Penske Racing may have cut a deal with Front Row Motorsports in the closing laps at Richmond for track position to help get Joey Logano in the Chase for the Sprint Cup championship.
In radio communications reviewed Wednesday by The Associated Press for Front Row driver David Gilliland, his spotter informs the team of a request to let Logano pass Gilliland in the final laps of Saturday night's race.
Logano was trying to claim a spot in the 12-driver Chase field. Both Penske and Front Row are Ford teams and thus considered partners.
A voice on the radio, believed to be crew chief Frank Kerr, asks whom the request is coming from. The spotter replies: "We've got the big dog and all his cronies."
Kerr then says: "Travis knows what I've been asking for," an apparent reference to Penske Racing competition director Travis Geisler.
Logano passed Gilliland on a restart and finished 22nd, one spot ahead of Gilliland and good enough for a berth in the Chase field.
"Good job, good job, man," the spotter says after the race. "Hopefully we'll get something out of that."
NASCAR said it is aware of the report and Thursday issued a second statement saying it would "have no further comment until all the facts have been examined."
Speaking on "SportsCenter" on Thursday, Logano said teams talk to each other all the time and that he didn't think anything questionable happened.
"I don't see it being a big deal. I'm focusing on winning in Chicago," he said, referring to the first Chase race Sunday at Chicagoland.
Asked if he felt that he would be penalized, Logano said: "I don't expect it, but obviously you never know what can happen. I don't see the significance of what happened."
Statistics analyzed by the AP also show Gilliland's lap times dropped off by almost 1 second from the times he was running prior to the radio communication.
On Monday, NASCAR punished Michael Waltrip Racing for manipulating the end of the race.
Ryan Newman was on his way to a victory that would have given him the final spot in the Chase. But Clint Bowyer spun to bring out a caution, setting in motion a chain of events that cost Newman the win and the Chase berth, cost Jeff Gordon a Chase berth and put Martin Truex Jr. and Logano in the final two spots.

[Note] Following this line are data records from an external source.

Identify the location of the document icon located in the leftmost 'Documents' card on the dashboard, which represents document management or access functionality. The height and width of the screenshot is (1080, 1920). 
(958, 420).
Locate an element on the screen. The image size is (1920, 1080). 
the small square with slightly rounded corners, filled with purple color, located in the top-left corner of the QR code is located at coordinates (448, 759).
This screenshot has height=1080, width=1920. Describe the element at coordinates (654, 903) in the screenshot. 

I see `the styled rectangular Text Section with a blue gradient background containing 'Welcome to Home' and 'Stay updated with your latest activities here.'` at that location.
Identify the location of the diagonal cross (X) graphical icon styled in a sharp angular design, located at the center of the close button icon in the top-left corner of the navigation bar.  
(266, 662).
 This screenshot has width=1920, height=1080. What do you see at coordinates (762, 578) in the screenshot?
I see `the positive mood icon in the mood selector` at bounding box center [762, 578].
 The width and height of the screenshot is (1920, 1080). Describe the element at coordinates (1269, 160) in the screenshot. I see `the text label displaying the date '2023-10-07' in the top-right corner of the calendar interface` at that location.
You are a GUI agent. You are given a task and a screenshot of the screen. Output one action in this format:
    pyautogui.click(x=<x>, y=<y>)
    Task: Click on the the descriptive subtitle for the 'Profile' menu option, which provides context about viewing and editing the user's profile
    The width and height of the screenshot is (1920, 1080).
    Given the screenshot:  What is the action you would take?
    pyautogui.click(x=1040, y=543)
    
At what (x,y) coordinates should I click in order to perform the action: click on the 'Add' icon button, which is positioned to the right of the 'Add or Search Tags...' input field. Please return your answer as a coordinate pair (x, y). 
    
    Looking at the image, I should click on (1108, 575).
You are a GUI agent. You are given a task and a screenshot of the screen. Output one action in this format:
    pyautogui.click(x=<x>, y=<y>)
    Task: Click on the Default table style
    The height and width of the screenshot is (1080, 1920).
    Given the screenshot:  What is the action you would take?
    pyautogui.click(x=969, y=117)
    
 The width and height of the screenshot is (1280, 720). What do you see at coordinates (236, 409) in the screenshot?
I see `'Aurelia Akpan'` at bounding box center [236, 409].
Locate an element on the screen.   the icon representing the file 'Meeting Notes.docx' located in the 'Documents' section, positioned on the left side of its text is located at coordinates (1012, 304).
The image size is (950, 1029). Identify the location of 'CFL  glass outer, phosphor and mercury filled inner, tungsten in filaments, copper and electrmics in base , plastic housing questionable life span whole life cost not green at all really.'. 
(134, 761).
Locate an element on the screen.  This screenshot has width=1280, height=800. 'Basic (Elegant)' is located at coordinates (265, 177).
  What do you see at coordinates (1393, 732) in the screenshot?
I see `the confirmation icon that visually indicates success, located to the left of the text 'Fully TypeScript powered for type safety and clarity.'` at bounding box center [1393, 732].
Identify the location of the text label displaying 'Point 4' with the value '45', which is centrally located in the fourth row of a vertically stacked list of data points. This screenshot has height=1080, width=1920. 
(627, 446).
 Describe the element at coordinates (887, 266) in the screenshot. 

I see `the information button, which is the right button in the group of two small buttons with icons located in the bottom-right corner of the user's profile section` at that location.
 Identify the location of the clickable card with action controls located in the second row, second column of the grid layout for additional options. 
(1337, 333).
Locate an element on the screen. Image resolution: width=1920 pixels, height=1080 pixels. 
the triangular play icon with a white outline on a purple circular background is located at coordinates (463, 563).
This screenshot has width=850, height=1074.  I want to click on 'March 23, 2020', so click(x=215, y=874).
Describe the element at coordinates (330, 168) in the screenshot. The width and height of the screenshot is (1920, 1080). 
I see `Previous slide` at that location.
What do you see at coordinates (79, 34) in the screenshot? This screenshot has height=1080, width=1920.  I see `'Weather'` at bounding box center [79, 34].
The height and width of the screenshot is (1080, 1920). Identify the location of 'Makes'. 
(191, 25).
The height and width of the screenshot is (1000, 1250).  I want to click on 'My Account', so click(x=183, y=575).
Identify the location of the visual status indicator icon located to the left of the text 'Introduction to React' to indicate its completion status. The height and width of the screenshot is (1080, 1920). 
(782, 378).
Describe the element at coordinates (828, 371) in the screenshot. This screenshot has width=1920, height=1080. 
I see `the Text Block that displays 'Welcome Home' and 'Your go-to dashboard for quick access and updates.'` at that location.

NASCAR, concluding that MWR had manipulated the outcome of the race, put Newman in the Chase and bumped Truex. It also fined MWR $300,000 and suspended general manager Ty Norris indefinitely. Bowyer, Truex and Brian Vickers each were docked 50 points, and their respective crew chiefs were placed on probation through the end of the year.
Bowyer has denied the spin was deliberate. NASCAR could prove only one action -- radio communication between Norris and Vickers in which a confused Vickers was told to pit as the field went green with three laps to go. The call was an effort to give Logano position on the track to pass Gordon in the standings and knock Gordon out of the Chase so that Truex could gain a wild-card berth.
Logano said the actions in that race may have drawn scrutiny of the media to his team.
"Maybe they want to pile on after what happened in the race before," he said
Information from The Associated Press was included in this report.